▸ What is expected:
Wherever the word "width" shows up in the data, report the line it sits in.

▸ Supplied material:
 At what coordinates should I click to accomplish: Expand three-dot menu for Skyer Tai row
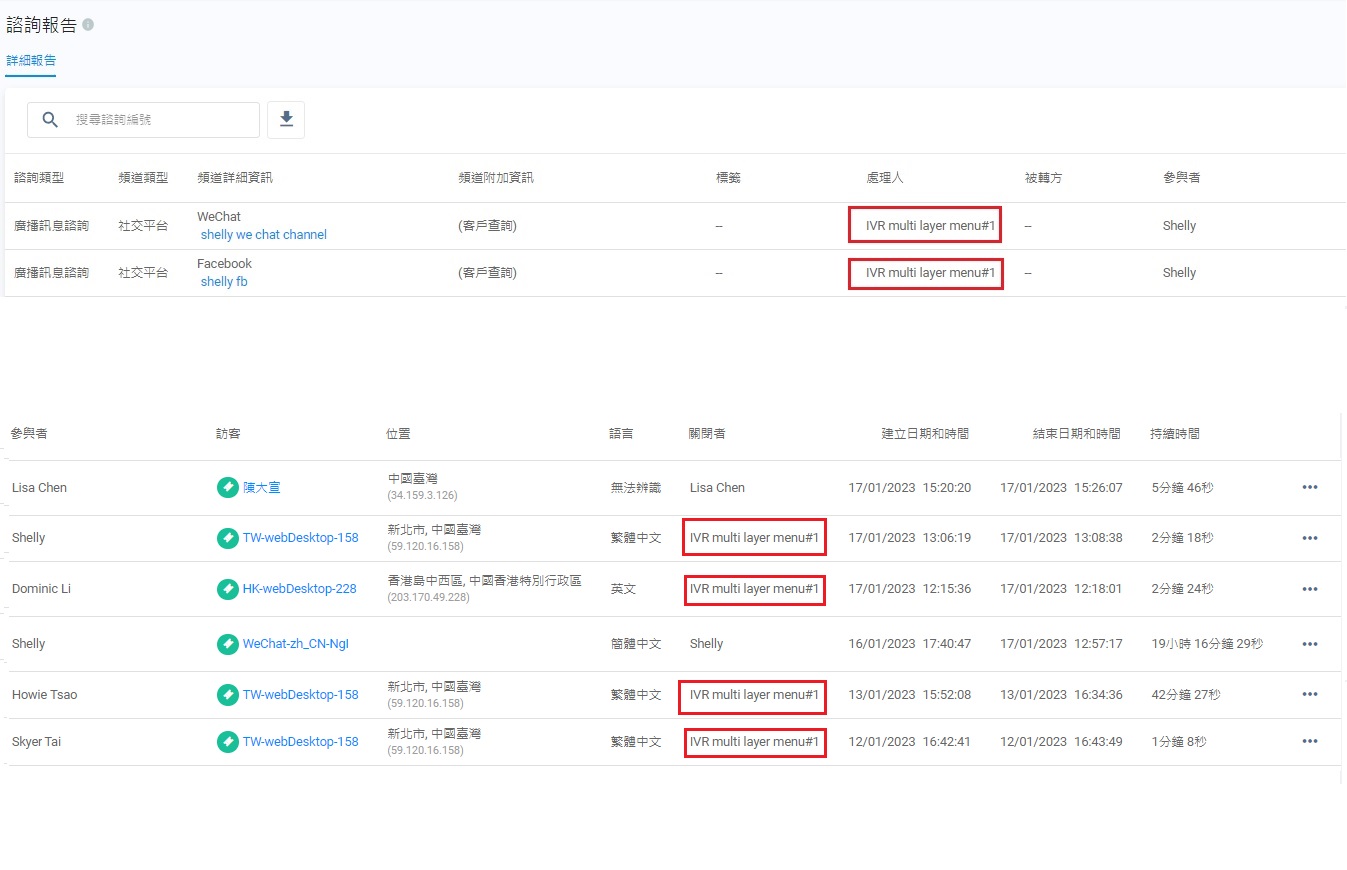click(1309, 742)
...
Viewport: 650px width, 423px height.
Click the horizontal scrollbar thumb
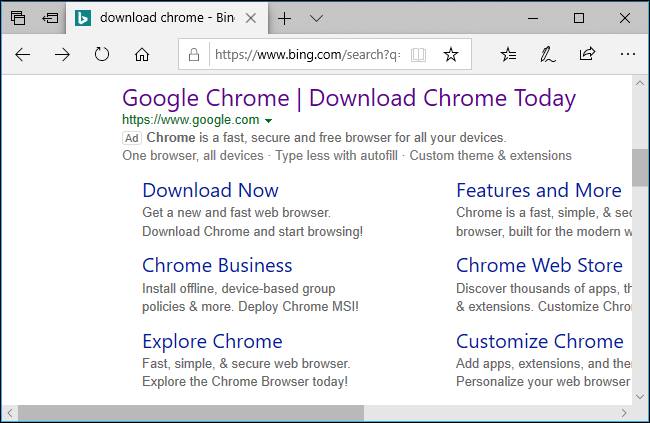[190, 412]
==
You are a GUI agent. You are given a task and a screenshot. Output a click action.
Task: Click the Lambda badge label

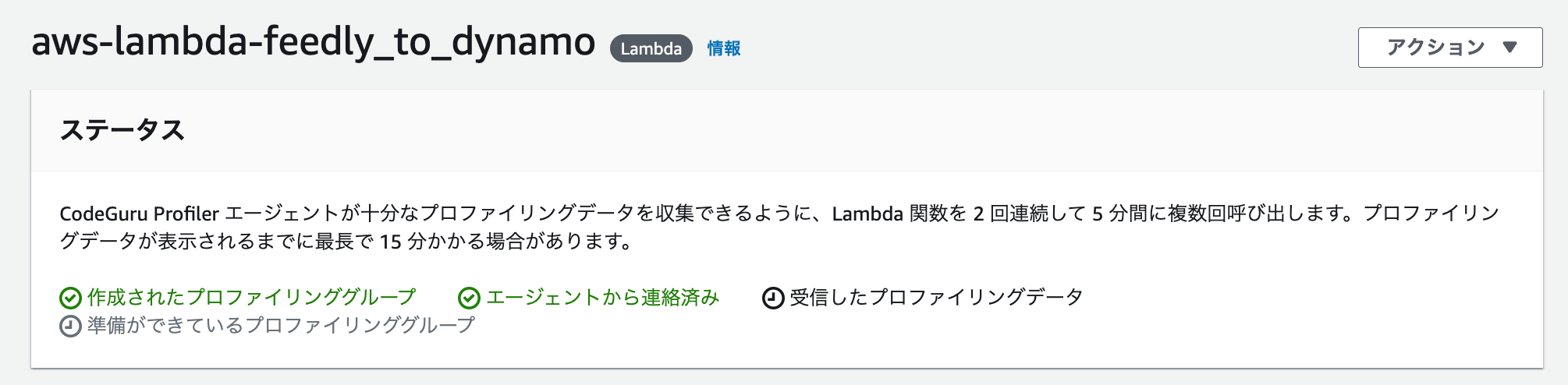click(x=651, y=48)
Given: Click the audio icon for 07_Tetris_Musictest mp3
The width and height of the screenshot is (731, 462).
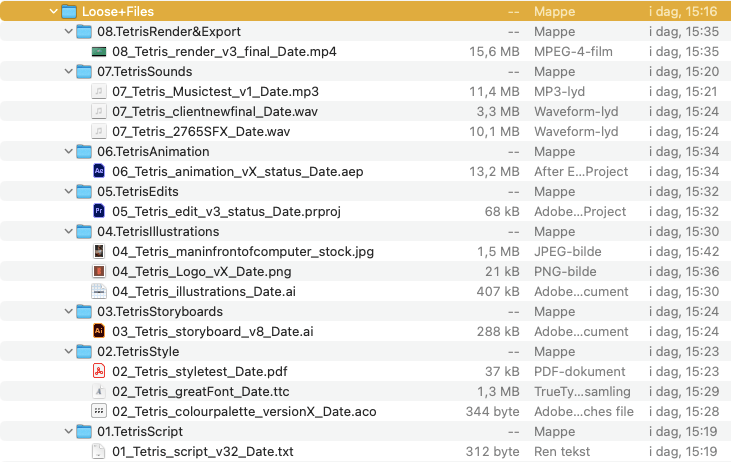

▸ Answer to this exercise:
Viewport: 650px width, 423px height.
The width and height of the screenshot is (731, 462).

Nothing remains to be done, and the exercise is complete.